Los seres vivos están en armonía con los ecosistemas. Con el tiempo aparece el veleidoso homo sapiens para convertirse en una plaga letal. La civilización creada por ellos comienza a separarse de la naturaleza, a destruir los ecosistemas, amenazando la continuidad de la vida. Ellos no son durante su existencia nada de lo que parecen al momento de nacer.
Son seres inacabados, sin programación genética determinada, indefinidos, a lo cual ellos llaman “libre albedrío”. Ese libre albedrío pudiera ser la diferencia maravillosa, pero casi nadie entiende qué es, cómo se ejercita, qué se puede lograr con él, hasta dónde puede concertar compromisos colectivos, abrir espacios de oportunidad y alcanzar estadios superiores de conciencia y de humanidad.
Por el poder de transformación de la naturaleza, han llegado a creerse genios, sabios y hasta dioses. Piensan que serán adorados muchos siglos después de su muerte, pero sólo es una vana ilusión de su estupidez, su engreimiento y su soberbia. Al morir, casi todos se pierden en el olvido mientras el mundo sigue girando como si nada. ¿Cuántos miles de millones han pasado por esto?
Mientras el hombre pensante no alcance un estadio superior de conciencia, será sólo una plaga peligrosa y sofisticada que destruye sistemáticamente a la naturaleza y al planeta, a la vida y a la posibilidad de continuar el ciclo ad infinitum. Algunos son curiosos e inquietos –dos virtudes– pero la ambición los domina y no utilizan su inteligencia para saber qué, para qué, cómo, por qué y cuáles son las consecuencias de lo que hacen con lo que inventan.
Transita y va por la vida sin saber qué busca, qué espera. Sin conectarse a la naturaleza para servirla y ayudarse de ella, en concierto amoroso con la vida y su continuidad. Extraviado sin un destino y una finalidad concreta y clara, devienen las desviaciones, los extravíos. Durante muchos siglos ni siquiera supo de su neuroanatomía funcional, su sistema nervioso, sus hormonas, su comportamiento.
Desdeña el desarrollo del cerebro y la conducta construida a lo largo de la vida, la lucha por hacerse dueño de sus emociones y sentimientos y la coordinación de la mente con el cuerpo. Sus mecanismos neurales le dan grandes perspectivas biológicas para la memoria y el aprendizaje, pero en muchos casos no se interesa.

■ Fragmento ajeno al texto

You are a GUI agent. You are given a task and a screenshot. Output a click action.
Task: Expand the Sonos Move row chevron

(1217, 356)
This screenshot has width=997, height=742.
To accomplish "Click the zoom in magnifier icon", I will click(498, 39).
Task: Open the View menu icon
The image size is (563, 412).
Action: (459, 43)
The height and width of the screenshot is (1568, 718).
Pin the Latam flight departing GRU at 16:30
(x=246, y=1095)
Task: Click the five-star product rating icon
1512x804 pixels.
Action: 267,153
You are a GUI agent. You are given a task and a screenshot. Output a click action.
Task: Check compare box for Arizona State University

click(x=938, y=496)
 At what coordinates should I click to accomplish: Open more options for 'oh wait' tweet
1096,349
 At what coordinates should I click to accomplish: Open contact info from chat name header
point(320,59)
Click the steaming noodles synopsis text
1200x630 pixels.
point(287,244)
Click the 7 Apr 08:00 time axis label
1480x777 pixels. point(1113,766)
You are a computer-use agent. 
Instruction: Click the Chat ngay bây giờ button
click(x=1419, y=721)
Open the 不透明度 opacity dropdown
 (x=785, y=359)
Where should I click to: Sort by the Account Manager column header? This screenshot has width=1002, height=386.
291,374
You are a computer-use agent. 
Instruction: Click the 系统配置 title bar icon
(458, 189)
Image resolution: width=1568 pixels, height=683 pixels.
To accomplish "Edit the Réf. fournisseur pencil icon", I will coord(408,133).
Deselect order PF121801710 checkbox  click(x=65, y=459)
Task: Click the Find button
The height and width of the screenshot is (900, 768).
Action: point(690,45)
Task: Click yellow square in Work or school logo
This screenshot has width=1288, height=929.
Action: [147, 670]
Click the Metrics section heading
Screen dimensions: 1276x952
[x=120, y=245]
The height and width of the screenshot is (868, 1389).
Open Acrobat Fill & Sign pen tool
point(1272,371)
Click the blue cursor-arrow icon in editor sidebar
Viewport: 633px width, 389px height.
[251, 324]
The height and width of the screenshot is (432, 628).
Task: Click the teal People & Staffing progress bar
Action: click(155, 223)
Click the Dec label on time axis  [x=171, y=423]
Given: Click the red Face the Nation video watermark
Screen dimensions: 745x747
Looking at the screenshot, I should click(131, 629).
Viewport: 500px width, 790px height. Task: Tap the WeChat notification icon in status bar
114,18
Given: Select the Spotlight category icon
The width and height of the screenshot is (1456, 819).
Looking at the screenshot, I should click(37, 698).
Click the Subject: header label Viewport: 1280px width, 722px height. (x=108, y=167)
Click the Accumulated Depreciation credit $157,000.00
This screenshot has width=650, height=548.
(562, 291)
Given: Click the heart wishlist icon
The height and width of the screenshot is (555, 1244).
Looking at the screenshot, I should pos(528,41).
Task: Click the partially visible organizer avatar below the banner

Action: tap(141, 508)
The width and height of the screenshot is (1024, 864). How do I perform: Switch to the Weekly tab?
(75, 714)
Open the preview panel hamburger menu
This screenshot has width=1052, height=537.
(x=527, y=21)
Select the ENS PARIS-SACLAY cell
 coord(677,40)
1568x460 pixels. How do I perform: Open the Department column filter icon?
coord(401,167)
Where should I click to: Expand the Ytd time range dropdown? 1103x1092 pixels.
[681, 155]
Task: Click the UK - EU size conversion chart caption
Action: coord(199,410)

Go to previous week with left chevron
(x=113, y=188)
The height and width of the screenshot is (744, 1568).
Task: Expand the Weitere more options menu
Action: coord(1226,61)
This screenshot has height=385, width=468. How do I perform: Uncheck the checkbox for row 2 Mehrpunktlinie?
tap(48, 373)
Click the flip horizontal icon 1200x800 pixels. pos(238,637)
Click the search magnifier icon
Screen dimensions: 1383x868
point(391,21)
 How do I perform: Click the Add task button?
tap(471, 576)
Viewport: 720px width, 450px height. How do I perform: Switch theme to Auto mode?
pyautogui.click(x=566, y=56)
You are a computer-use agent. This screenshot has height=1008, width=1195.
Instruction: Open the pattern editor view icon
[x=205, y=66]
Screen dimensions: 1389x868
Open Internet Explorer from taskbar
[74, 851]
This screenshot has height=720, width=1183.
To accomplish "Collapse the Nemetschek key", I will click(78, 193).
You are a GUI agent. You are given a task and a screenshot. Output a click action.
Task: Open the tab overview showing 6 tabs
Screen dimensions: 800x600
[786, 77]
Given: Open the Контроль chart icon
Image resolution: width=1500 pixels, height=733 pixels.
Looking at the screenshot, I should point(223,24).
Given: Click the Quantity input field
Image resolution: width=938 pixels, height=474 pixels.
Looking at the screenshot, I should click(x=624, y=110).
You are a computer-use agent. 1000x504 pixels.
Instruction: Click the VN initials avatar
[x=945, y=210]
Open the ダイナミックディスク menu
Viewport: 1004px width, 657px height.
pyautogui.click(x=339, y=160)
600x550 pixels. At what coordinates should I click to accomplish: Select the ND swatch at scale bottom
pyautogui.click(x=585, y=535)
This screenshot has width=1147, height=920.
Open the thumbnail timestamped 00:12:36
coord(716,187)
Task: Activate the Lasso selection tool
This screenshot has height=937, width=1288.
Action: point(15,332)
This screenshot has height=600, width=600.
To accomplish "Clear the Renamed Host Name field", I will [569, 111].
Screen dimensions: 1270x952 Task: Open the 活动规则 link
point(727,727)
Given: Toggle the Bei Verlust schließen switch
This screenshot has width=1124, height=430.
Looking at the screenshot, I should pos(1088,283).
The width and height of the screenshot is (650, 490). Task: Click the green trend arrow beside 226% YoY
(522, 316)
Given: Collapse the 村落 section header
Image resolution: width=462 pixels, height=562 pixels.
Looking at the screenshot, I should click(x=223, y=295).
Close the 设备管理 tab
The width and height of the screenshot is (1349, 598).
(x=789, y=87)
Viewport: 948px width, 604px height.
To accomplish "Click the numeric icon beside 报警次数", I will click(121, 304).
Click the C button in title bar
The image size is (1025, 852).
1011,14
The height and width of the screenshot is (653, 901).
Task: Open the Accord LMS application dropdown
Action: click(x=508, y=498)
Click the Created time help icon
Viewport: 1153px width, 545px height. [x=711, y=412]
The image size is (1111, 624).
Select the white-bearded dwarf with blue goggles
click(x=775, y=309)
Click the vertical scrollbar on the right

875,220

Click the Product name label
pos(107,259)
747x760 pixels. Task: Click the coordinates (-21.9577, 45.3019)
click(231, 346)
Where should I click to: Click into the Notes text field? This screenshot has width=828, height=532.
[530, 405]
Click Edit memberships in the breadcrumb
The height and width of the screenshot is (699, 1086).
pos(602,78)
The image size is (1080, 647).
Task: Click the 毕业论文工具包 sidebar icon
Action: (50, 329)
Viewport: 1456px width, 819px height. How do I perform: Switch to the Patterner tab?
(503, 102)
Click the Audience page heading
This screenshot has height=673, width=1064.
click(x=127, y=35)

Contadas eminencias han alcanzado una conciencia plena de su naturaleza y sus capacidades. El mono pensante vivió conforme la naturaleza; pero al evolucionar comenzó a dominar el mundo natural y el divorcio comenzó a producirse. Está a tiempo de repensar seriamente el camino de lo que llama progreso, para no destruir lo que parece olvidado en su euforia futurista: su propio ciclo de vida y permanencia en el planeta.